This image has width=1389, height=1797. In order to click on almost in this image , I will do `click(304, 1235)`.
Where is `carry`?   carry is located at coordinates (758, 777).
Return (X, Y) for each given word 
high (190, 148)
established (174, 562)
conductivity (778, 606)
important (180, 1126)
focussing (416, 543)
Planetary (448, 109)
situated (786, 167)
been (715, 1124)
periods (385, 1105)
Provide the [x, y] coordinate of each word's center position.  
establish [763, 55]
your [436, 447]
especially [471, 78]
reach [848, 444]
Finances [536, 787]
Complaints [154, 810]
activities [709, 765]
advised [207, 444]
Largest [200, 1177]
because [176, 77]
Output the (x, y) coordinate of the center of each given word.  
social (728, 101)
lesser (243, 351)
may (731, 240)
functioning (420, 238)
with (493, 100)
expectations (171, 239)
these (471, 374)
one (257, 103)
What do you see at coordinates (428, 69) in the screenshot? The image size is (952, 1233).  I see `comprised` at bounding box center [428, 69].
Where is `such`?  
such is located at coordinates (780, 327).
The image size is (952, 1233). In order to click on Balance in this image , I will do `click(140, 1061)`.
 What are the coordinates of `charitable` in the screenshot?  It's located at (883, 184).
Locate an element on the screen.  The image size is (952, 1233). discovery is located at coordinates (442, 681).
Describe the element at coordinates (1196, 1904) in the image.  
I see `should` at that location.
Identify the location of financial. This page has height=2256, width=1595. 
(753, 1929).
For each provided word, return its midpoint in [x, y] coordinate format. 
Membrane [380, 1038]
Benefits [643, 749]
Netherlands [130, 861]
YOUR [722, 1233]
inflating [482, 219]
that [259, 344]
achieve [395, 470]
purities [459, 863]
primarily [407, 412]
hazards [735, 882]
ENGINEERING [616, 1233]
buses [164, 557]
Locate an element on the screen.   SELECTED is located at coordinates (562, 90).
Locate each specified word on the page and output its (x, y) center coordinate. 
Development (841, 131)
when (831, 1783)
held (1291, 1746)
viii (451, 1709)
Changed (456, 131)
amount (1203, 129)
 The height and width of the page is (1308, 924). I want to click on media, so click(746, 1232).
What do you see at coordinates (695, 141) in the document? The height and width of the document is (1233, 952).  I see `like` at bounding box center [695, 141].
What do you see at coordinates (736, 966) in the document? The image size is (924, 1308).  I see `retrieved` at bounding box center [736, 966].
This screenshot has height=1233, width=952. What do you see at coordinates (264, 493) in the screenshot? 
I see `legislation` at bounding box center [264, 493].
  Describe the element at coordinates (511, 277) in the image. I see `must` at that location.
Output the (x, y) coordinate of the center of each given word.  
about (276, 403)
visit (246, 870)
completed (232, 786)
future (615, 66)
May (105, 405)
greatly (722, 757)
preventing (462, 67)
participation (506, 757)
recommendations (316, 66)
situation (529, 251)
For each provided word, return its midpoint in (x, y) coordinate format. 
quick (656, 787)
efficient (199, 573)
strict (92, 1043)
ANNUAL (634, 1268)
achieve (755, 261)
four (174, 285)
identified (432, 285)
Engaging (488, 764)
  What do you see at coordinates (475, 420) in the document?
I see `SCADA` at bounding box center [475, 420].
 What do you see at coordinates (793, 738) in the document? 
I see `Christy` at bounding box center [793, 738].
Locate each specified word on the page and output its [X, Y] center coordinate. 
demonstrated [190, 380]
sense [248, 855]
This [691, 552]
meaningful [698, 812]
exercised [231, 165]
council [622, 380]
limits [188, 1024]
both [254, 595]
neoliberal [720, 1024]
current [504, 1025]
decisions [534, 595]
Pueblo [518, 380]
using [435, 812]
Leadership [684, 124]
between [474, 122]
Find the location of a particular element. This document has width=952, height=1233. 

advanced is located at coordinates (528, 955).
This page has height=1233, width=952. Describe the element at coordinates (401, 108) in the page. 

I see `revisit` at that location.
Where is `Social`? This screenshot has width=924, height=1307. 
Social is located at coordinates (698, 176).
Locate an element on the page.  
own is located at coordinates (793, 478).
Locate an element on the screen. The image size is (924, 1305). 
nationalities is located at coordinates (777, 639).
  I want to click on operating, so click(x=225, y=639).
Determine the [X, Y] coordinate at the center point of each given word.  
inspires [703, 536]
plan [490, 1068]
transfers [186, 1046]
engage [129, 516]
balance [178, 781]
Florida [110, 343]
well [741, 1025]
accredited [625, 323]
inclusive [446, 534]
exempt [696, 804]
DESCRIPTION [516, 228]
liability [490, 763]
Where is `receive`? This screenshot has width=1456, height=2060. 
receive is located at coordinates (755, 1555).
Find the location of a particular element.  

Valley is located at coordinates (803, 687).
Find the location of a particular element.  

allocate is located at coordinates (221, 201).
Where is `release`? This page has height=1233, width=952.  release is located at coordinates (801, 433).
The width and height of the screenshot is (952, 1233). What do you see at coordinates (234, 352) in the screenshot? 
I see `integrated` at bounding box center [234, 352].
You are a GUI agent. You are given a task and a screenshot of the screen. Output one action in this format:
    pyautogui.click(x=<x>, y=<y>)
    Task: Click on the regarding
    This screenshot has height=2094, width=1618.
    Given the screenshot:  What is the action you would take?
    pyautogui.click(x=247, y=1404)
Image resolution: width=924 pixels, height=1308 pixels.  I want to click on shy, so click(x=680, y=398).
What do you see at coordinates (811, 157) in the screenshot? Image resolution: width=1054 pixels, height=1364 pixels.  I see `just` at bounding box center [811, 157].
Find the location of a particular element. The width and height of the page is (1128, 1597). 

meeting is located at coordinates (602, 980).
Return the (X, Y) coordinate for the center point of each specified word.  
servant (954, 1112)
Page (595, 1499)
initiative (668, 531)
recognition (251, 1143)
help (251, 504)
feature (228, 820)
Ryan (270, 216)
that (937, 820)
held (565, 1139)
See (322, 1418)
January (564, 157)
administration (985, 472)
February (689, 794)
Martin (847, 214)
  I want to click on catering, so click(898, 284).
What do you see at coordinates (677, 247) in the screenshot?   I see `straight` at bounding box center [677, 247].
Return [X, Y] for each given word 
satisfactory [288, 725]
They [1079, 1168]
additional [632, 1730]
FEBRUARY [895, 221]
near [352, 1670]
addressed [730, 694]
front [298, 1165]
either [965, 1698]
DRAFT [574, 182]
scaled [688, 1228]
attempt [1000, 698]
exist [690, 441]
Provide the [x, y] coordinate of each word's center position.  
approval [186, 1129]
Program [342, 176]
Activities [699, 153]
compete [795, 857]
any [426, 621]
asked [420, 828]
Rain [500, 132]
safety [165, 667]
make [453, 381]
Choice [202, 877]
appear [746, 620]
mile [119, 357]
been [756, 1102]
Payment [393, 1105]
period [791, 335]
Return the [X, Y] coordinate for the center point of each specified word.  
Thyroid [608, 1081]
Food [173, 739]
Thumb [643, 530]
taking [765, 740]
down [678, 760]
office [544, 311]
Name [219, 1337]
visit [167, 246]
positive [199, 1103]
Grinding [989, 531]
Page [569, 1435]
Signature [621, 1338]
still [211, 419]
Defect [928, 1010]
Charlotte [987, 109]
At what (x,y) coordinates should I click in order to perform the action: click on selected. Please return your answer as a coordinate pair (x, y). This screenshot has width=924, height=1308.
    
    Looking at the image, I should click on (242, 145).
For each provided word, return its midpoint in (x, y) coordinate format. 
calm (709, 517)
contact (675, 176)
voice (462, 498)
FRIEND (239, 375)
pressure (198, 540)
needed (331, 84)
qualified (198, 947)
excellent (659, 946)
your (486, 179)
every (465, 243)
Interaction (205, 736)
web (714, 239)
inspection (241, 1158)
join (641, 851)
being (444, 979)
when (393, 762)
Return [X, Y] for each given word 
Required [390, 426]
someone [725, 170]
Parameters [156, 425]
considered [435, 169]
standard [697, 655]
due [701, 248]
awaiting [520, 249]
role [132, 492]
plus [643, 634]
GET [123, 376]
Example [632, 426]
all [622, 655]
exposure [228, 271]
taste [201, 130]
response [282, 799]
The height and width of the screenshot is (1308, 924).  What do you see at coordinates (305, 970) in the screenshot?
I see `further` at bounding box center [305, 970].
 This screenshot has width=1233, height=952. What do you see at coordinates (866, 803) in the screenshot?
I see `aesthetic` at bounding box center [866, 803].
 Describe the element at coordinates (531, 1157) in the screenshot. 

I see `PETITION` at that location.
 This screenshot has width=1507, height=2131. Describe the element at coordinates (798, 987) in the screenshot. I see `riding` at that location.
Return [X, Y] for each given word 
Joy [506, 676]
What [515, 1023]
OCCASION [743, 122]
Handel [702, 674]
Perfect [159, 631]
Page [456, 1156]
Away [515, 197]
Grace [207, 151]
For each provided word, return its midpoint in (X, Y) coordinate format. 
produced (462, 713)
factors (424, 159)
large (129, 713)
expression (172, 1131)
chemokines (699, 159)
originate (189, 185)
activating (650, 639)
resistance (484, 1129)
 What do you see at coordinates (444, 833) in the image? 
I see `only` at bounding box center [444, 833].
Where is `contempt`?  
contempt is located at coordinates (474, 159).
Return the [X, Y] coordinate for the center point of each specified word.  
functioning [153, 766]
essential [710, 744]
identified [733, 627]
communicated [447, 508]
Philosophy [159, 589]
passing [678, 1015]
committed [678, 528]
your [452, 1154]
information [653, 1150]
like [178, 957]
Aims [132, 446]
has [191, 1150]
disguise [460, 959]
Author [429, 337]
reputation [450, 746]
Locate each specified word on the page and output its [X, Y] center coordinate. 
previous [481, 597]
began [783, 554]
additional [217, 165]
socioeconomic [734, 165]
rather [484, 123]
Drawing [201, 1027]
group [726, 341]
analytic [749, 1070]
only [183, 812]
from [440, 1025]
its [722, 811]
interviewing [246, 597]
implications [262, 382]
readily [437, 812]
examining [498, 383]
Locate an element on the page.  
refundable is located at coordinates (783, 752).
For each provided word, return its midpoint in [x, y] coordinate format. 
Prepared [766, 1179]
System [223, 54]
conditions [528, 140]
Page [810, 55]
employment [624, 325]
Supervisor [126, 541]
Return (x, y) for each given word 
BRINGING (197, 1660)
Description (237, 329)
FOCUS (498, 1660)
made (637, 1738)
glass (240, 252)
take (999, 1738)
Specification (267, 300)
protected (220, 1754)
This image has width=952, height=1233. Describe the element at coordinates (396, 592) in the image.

_____

§ Work to complete: Retype the lines of the records above, from the line with "four (174, 285)" to the line with "council [622, 380]", and include both of those lines.

§ Expected output:
four (174, 285)
identified (432, 285)
Engaging (488, 764)
  What do you see at coordinates (475, 420) in the document?
I see `SCADA` at bounding box center [475, 420].
 What do you see at coordinates (793, 738) in the document? 
I see `Christy` at bounding box center [793, 738].
Locate each specified word on the page and output its [X, Y] center coordinate. 
demonstrated [190, 380]
sense [248, 855]
This [691, 552]
meaningful [698, 812]
exercised [231, 165]
council [622, 380]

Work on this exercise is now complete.